But the Comforter, which is the Holy Spirit, Whom the Father will send in My name, He shall teach you all things, and bring all things to your remembrance, whatsoever I have said unto you (John 14:26).

Notice that our Lord did not say,”I will send you a book, which will tell you everything you need to know.” Rather, He promised the Spirit, even the Spirit of truth, Who guides the Church into all truth (John 16:13).

When God created the world, He did so by His Word and His Spirit: By the Word of the Lord were the heavens made; and all the host of them by the Spirit of His mouth (Psa. 32[33]:6). At the Annunciation to the Holy Virgin, the Spirit came upon her and she conceived the eternal Word of the Father in the flesh (Luke 1:35). At Christ’s Baptism in the Jordan River, when He was manifested to the world as the Messiah, the Holy Spirit alighted upon Him in fulfillment of Isaiah¹s prophecy: The Spirit of the Lord God is upon Me (Isaiah 61:1; cf. also Luke 3:21-22, 4:17ff.). Likewise, when the Holy Spirit descended upon the Disciples on the Day of Pentecost, He anointed them to be the Church, the very Body of Christ (cf. Acts 2).

None of this is meant to disparage the Bible. Indeed, all Scripture is given by inspiration of God (2 Tim 3:16). The point is, however, that the Church is the Body of Christ, not the Bible. The Divine Scriptures were written within the Church, under the inspiration of the Holy Spirit, so that through their testimony men might come to the knowledge of the truth (1 Tim. 2:4) and be united with Christ in the Church. The Church, not the Bible, is the pillar and ground of the truth (1 Tim. 3:15). The Church, not the Bible, is the fulness of Him that filleth all in all (Eph. 1:23).
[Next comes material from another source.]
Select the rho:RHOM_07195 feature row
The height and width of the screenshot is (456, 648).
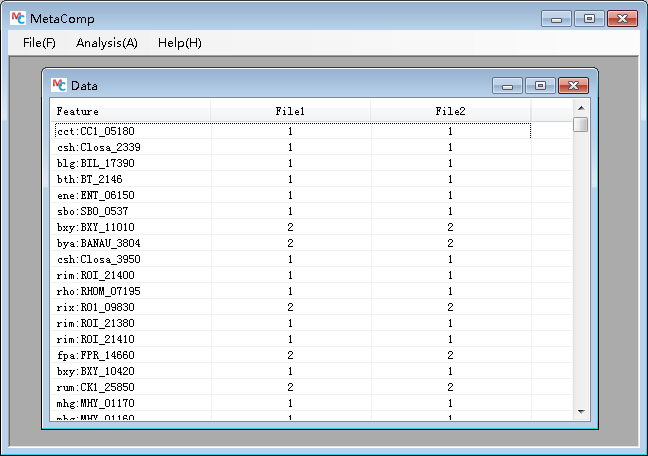[98, 291]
There is a very real sense in which Protestantism has replaced the Church with the Bible, substituting the living Body of Christ with a text, albeit a divinely inspired text. The difference between Protestant confessions of faith and the ancient creeds of the Church illustrates the fact that they are two fundamentally different belief systems. They manifest two very different approaches to the nature of the Christian faith.

Christology, Ecclesiology, and Heresy

Even if one is willing to grant that the Divine Scriptures are not Christ and should not be the object of belief, it is another matter altogether to assert that the Church is an object of faith and a subject of Credal affirmation. Yet, this is precisely what Orthodox Christians profess when they recite the Nicene Creed.

It is common place for modern commentators to play down this Credal affirmation. Belief in the Church, so it is often argued, is not to be taken literally. One is to believe only in God, and the Church – whatever excellent things may be said about Her – cannot be the object of such faith.

Ironically, one of the most forceful presentations of this position comes, not from a Protestant theologian, but from the German Catholic Hans Kung. In his book, The Church, Kung argues that belief in the Church as an object of faith is a distortion of the image of the Church.7 Kung writes:

” To say that we do not believe in the Church means that the Church is not God. The Church as a fellowship of believers is, in spite of everything positive that can be said about it, neither God nor a god-like being. Of course, the believer is convinced that God works in the Church and in the work of the Church. But God’s work and the Church’s are neither identical nor overlapping, there is indeed a functional distinction between them.”

For Kung, the Credal affirmation regarding the Church has to do with the Spirit, Who works in the Church, not with the Church Herself as an institution.9

Although Kung’s analysis seems convincing, it is born of a mindset that is not only foreign to that of the Fathers of the Church, but wholly antithetical to the faith of the early Church. In short, it manifests an ecclesiology that is blatantly heretical.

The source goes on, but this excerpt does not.